▶ DATA FOR THIS TASK:
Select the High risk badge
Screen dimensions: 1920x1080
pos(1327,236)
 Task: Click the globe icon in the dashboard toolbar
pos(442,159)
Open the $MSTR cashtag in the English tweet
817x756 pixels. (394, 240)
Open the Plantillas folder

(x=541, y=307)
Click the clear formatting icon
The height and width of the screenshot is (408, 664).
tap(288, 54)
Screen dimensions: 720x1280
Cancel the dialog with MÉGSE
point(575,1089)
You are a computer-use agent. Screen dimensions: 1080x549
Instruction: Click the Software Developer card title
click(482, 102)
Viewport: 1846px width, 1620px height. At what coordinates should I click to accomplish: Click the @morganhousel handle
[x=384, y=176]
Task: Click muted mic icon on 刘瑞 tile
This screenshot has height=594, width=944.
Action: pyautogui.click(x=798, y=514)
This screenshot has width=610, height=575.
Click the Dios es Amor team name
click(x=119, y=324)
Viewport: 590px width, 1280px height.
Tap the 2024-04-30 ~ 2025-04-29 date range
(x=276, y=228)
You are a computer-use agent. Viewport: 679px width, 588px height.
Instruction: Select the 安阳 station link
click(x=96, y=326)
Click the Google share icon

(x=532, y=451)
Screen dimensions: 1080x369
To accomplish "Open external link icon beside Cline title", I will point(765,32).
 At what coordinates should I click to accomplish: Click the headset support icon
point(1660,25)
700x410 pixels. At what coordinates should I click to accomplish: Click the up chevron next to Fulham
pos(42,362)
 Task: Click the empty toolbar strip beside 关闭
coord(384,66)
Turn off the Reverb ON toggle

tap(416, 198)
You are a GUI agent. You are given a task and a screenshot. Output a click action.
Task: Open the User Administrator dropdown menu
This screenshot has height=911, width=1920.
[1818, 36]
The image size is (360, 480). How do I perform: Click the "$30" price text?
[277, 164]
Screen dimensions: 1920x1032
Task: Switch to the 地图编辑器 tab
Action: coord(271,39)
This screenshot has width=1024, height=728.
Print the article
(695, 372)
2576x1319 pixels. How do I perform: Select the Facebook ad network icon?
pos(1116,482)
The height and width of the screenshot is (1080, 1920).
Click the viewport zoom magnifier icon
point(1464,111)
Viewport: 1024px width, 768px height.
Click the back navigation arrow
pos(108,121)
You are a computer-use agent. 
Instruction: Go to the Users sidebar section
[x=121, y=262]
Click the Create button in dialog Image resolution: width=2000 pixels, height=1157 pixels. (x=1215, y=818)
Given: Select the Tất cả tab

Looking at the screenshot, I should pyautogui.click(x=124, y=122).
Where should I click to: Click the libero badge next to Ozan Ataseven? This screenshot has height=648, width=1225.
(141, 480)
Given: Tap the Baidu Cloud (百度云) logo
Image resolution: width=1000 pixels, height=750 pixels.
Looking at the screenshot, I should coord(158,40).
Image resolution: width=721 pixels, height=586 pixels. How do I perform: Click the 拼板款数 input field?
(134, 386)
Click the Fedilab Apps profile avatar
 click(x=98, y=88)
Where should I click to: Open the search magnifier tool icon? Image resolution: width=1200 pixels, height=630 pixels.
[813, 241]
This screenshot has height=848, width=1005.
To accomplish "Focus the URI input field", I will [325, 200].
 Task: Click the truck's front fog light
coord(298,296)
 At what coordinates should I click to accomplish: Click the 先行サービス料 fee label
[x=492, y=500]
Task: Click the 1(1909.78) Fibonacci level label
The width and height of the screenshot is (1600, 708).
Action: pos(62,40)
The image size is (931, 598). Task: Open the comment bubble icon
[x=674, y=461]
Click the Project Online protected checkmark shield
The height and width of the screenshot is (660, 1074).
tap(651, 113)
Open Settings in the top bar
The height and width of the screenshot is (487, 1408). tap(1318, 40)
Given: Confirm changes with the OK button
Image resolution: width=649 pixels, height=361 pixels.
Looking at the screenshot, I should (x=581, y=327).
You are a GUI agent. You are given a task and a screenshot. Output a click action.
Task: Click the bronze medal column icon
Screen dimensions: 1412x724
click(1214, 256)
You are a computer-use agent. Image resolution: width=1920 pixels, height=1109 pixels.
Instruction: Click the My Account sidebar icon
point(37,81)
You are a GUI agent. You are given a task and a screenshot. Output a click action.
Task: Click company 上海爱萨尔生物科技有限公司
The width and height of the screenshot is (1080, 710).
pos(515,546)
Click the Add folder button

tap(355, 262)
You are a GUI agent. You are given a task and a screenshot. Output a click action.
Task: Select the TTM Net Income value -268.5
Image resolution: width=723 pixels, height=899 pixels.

▶ TASK DIRECTIONS: An exact copy of the data is needed, running from its first line through the line that holds "Screen dimensions: 720x1280", and nothing beyond that.

▶ RESULT:
Select the High risk badge
Screen dimensions: 1920x1080
pos(1327,236)
 Task: Click the globe icon in the dashboard toolbar
pos(442,159)
Open the $MSTR cashtag in the English tweet
817x756 pixels. (394, 240)
Open the Plantillas folder

(x=541, y=307)
Click the clear formatting icon
The height and width of the screenshot is (408, 664).
tap(288, 54)
Screen dimensions: 720x1280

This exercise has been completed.